Bengaluru:Online furniture retailer Urban Ladder aims to turn profitable by December 2019 to prepare for a potential listing in three years, said its co-founder and chief executive.
The company also plans to raise funds over the next 12 months to aggressively grow its offline presence by opening more physical stores, even as the broader online furniture retail business in India struggles to attract investor interest.
“We’re looking at an IPO by the time we hit our ninth anniversary (nearly three years away, in July 2021)—which basically means that next year has to be a profitable year, but that’s the least to prepare ourselves to be a listed company,” Ashish Goel said in an interview.
Starting next quarter, Urban Ladder will start issuing financial statements to potential new investors, among others.
“From next quarter, we’ll start sending out earnings reports to a few people who are not shareholders in the company today,” said Goel. “We’ll do an earnings call with them after that, a dummy earnings call. These are people who are marque public market investors.”
Goel said Urban Ladder would also offer sales and earnings outlook, just like any other publicly-listed firm.
“We’re also starting to close the loop with who are the bankers we’ll work with, who are the lawyers we’ll work with, what are the prerequisites that need to be in place,” he said. “The primary reason (for an IPO) is that we want to run this business for many years to come. There are many ways to that, but principally one needs access to long-term capital.”
Urban Ladder aims to grow its revenue by at least 40% by the end of this financial year, said Goel.
Over the past three years, Urban Ladder has faced its share of challenges, amid a broader slump in the online furniture retail space.
During the period, the company struggled to attract new investors, while it faced a spate of top-level exits and ballooning losses. Senior executives such as Rushabh Sanghavi, Nikhil Ramprakash, Parag Shah and Sanjay Gupta resigned over a period of 12 months.
And, like other specialty e-commerce companies, Urban Ladder has been forced to cut losses and change its strategy after investors soured on consumer internet firms starting in late 2015.
Goel said Urban Ladder has faced significant challenges over the past two years as investor sentiment soured.
“I would give our team a lot of credit for weathering the storm the right way,” he said. “The challenges we faced—one part is that we over-leveraged our balance sheet. We were spending more than we should have been. For a business of our size, we were spending way too much on too many things. And that puts a lot of pressure, when your burn is high and your revenues are not keeping pace with your burn. Secondly, the cost of growing a purely online business was increasingly becoming prohibitive.”

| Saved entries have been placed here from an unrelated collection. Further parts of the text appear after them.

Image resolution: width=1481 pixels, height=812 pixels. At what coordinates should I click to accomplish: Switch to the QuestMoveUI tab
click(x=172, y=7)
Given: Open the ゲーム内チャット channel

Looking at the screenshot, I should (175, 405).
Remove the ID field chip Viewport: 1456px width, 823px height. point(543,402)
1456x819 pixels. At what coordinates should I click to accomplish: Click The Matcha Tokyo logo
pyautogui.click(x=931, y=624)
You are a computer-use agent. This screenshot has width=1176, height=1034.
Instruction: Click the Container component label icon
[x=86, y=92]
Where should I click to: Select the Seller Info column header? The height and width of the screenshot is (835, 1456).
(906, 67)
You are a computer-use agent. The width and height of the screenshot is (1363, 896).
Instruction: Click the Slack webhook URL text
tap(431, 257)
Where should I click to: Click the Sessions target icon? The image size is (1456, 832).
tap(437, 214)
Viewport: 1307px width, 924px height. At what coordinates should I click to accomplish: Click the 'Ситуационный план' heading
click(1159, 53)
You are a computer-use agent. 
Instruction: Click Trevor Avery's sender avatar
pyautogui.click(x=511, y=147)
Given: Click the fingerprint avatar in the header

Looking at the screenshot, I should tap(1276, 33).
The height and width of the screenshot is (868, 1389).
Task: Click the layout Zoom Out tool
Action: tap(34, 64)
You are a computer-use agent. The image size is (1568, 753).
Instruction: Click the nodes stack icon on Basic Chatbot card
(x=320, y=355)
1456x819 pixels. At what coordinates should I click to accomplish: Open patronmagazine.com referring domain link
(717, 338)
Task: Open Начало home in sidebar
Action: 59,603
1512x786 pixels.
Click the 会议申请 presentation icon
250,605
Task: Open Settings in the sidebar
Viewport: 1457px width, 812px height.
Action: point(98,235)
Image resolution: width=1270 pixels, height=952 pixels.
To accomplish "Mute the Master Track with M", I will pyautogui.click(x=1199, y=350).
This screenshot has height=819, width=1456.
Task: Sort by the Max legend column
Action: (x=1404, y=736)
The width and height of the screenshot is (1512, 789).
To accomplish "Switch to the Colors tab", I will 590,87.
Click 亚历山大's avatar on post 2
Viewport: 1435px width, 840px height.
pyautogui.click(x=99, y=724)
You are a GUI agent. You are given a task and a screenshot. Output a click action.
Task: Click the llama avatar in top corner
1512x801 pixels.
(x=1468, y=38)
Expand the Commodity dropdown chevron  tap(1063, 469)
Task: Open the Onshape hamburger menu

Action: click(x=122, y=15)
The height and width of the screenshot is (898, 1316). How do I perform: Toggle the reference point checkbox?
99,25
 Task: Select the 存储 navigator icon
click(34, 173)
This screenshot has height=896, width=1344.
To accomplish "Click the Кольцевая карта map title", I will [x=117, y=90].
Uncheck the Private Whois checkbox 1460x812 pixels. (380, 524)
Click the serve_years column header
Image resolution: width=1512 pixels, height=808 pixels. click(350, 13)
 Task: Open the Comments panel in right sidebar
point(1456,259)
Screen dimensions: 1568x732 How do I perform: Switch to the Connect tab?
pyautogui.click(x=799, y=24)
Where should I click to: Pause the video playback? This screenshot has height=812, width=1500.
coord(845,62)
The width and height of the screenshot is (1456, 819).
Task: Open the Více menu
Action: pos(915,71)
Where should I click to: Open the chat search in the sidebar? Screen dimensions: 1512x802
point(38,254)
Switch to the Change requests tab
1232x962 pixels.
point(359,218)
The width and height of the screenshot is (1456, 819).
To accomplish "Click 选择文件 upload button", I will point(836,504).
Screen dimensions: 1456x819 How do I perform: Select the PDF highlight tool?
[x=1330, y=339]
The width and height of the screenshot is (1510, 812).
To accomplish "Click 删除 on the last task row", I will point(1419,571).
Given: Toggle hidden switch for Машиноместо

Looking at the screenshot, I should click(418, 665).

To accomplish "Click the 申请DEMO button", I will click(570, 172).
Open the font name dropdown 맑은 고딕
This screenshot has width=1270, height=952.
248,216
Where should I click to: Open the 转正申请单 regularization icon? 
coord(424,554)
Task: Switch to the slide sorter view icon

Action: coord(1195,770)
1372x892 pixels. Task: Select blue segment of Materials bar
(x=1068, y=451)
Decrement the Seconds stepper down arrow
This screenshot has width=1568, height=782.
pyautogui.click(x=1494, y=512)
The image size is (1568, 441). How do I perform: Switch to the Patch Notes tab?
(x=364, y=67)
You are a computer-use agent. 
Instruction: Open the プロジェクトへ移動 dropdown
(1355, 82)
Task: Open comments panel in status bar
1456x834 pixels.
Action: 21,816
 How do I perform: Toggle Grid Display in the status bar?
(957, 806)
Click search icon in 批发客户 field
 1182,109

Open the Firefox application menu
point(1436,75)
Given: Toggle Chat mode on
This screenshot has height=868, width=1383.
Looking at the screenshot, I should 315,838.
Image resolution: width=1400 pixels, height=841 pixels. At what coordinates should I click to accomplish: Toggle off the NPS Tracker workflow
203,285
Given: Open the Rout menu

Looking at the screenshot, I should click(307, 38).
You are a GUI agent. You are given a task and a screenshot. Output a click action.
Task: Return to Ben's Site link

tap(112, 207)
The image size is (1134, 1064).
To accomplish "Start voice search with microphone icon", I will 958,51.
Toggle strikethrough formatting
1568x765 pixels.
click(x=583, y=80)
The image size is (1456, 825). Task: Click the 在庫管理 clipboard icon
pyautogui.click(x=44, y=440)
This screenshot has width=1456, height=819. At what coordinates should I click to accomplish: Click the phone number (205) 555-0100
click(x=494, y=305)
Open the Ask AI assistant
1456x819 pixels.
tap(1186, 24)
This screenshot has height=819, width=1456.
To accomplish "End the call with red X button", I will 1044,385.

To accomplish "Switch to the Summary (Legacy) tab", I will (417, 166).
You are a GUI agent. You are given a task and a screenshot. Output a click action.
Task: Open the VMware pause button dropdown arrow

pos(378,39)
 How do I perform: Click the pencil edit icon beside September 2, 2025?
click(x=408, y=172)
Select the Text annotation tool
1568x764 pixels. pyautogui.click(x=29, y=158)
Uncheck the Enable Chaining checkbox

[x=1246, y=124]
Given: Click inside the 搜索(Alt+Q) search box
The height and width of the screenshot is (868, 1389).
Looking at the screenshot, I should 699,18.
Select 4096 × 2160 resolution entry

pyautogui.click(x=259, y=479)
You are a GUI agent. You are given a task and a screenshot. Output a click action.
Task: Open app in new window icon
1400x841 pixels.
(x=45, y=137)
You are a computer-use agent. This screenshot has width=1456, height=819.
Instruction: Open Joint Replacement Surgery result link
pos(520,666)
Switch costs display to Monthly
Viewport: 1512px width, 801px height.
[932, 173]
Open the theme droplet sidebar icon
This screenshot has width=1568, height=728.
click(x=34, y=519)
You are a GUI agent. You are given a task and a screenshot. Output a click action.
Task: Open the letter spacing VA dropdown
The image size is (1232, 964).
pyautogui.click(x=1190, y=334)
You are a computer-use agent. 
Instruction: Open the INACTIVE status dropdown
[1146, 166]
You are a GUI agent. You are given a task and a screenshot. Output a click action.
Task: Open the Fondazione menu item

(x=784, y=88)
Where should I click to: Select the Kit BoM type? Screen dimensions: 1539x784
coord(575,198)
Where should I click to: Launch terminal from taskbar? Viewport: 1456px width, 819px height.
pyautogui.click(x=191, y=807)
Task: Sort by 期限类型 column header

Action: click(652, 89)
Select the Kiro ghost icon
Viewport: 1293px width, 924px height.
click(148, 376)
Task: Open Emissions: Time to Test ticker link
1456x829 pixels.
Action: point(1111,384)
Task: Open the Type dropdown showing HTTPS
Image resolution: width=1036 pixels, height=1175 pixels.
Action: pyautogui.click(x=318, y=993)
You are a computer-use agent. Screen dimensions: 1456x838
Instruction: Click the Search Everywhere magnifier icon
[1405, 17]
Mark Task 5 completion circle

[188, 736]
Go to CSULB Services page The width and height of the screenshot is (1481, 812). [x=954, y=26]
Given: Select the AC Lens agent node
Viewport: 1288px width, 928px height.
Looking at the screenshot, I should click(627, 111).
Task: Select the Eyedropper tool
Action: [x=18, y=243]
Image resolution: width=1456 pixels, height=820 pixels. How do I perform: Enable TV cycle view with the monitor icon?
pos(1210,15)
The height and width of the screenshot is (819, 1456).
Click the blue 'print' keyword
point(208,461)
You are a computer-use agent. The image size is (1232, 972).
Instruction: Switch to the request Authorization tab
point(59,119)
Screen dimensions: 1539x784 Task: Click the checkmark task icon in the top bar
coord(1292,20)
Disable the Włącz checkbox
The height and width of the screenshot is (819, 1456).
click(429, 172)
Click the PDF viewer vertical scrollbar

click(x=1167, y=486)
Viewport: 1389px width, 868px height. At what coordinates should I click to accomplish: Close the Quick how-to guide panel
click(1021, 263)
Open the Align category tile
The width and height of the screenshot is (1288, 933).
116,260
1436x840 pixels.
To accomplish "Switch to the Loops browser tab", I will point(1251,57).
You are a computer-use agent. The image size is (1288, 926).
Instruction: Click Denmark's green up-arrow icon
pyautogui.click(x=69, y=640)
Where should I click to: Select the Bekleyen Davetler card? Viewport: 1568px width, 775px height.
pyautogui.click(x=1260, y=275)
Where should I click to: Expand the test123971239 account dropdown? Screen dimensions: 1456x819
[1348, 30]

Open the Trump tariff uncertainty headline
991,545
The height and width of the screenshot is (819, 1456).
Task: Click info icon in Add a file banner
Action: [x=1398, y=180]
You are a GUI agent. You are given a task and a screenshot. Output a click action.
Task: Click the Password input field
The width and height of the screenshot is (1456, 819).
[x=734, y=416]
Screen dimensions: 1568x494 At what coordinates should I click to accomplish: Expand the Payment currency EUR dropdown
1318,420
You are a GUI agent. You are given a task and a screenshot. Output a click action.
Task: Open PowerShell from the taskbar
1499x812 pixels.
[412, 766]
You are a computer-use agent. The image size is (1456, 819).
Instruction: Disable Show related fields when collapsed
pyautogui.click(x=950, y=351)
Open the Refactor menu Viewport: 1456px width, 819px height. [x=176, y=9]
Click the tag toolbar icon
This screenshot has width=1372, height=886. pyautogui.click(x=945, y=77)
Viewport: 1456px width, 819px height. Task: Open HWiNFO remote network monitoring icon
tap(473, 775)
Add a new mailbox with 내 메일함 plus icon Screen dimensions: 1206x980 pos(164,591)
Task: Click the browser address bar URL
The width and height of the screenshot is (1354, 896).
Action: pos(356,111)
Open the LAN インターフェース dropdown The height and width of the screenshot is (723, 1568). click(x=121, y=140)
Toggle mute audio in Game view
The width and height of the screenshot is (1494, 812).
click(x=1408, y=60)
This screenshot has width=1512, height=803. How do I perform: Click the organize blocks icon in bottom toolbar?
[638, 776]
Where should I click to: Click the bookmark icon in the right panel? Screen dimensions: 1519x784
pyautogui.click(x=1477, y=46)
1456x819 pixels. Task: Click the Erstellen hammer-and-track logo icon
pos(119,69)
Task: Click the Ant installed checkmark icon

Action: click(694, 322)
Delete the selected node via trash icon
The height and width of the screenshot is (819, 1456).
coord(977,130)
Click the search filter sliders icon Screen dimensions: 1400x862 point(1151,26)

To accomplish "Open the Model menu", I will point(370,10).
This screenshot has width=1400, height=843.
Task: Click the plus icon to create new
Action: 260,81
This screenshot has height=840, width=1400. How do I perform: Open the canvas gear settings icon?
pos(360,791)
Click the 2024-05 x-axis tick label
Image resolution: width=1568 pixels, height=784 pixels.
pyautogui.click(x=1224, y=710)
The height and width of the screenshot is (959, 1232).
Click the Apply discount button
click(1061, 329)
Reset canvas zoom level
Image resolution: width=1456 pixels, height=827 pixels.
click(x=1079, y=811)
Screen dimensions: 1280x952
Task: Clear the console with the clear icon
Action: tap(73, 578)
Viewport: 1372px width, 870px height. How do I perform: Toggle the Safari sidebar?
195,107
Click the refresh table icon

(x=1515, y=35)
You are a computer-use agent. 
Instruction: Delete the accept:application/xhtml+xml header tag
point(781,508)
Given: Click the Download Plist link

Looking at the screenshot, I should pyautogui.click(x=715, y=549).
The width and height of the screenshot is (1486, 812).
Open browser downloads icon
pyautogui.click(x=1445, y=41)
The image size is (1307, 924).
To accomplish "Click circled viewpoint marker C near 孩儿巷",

Specialty e-commerce ventures are increasingly opening offline stores as part of a broader strategy to bring in more consumers who do not shop online, amid a battle for survival against Amazon and Flipkart.
Over the past year, Urban Ladder has also forged alliances with Flipkart and Amazon to mitigate the impact of competing against the giants.
Bengaluru-based Urban Ladder, which was started by Goel and Rajiv Srivatsa in 2012, has raised $103 million to date.
Goel said Urban Ladder has enough funds for now, but may need to raise some more over the next year. He did not elaborate.
Urban Ladder last raised funds in March from existing investors Kalaari and SAIF Partners.
In the online furniture space, Urban Ladder trails PepperFry, which is backed by Goldman Sachs, Norwest Venture Partners and Bertelsmann India.